Both F. occidentalis and B. tabaci are small-size insects and have a close relationship with plants ( Morse and Hoddle 2006 , Inbar and Gerling 2008 ). They both have a wide range of host plants but different host preferences. Our multiple-choice experiment showed that F. occidentalis and B. tabaci favored eggplants over cucumber and tomato plants ( Fig. 3 ). On cucumber plants, B. tabaci was predominant, whereas on eggplant and tomato plants, the F. occidentalis populations increased faster than those of B. tabaci . The F. occidentalis population also showed a stronger capacity of population growth during the initial stage. However, over time, higher numbers of B. tabaci than F. occidentalis were found on the two host plants ( Fig. 4 ). This difference might be due to the biological differences between the two insect species. F.occidentalis develops faster but has a lower fecundity than B. tabaci . On average, the generation time of B. tabaci is about 25 d, and its lifetime fecundity is about 100 eggs per female ( Mansaray and Sundufu 2009 ), whereas for F. occidentalis , the mean generation time is about 15 d, and the lifetime fecundity is 70–80 eggs per female ( Zhang et al. 2007 ). The crop growth period could be another possible reason. Some studies have reported that pollen can have a positive effect on growth, development time, and fecundity of F. occidentalis ( de Jager and Butôt 1993 , Hulshof et al. 2003 ). The host plants used in this experiment were at the stage of vegetative growth and not many flowers were present. The fewer flowers might affect the population growth of F. occidentalis but not of B. tabaci.

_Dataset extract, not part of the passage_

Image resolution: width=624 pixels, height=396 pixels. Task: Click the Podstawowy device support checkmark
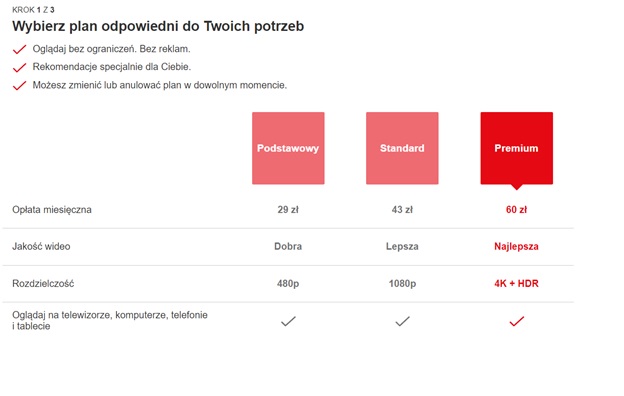tap(288, 321)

It is possible that competition from B. tabaci reduced F. occidentalis density on the plants. The mechanisms that lead to the competitive superiority of B. tabaci over F. occidentalis are yet unclear. Interference-type competitive interactions could have occurred between the two species, thus showing that the presence of B. tabaci resulted in the absence of an oviposition peak in F. occidentalis , whereas the presence of F. occidentalis resulted in a decreased reproduction time in B. tabaci . Thus, our in vitro and potted plant experiments contribute to explaining their different distribution patterns in China.